Nottinghamshire artist Rachel Carter begins her ‘Language of Sculpture: A Spirit of Mayflower 400 Project’ this week – and has posted her plans:
“This new project will aim to digitally capture and bring knotting it into the modern age whilst still retaining the touch of the hand. I’ll explore storytelling, visual art and history through the textural language of sculpture.
Exploring migration and family history, and inspired by the Mayflower story, I’ll be creating a modern version of the Atlantic crossing, then encounter the woven history of the Wampanoag tribe of America held at the Peabody Museum at Harvard University.
This two year project will begin this week with a twin Artist residency at Nottingham College learning Computer Aided Design and at Nottingham Trent University learning scanning and digital mapping.”
Rachel works from her Garden Studio, and has worked on large scale sculpture for the garden and smaller intimate sculptures for the home.
She is interested in developing innovative techniques; her sculptural work often features abstract fluid or geometric shapes that take inspiration from the patterns found in nature. She specialises in using hand weaving techniques for a range of materials, including wax, wire, paper and cord.

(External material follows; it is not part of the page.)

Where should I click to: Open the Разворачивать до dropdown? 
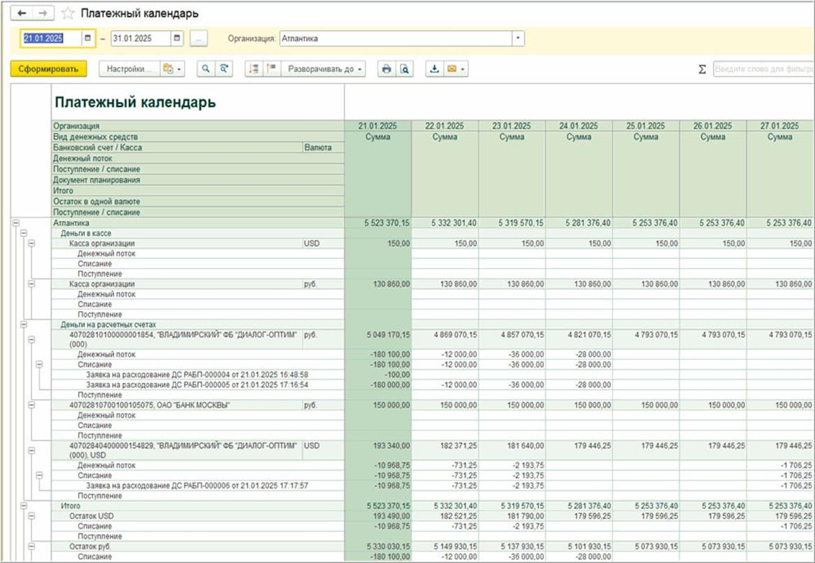(x=326, y=69)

“Hand processes such as weaving, knotting & tying, crochet and even corn dollie weaves have allowed that repetition to flourish to a point where my hands can almost sculpt independently of thought.

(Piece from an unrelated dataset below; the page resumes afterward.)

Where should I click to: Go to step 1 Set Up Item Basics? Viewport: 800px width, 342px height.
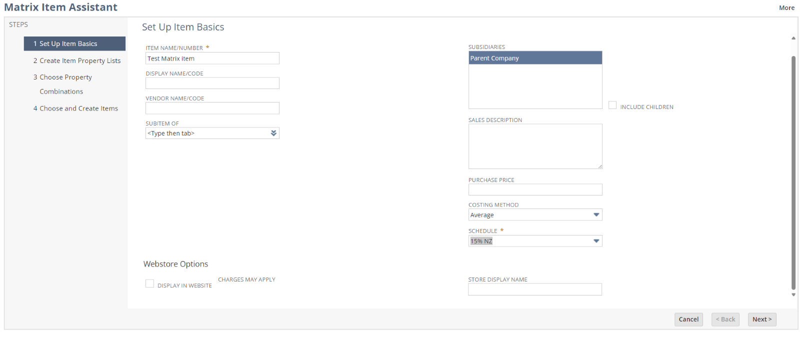[x=75, y=44]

Challenges push me in some interesting directions, underpinned by my love of research, history and hand processes. I fill endless notebooks questioning stages and noting progress, sketching is a large feature of this creative process.”
We look forward to hearing more about Rachel’s plans for her Spirit of Mayflower project, as she applies her interests to thinking about the historic voyage, the Pilgrims’ journeys, and the encounters they had on the way.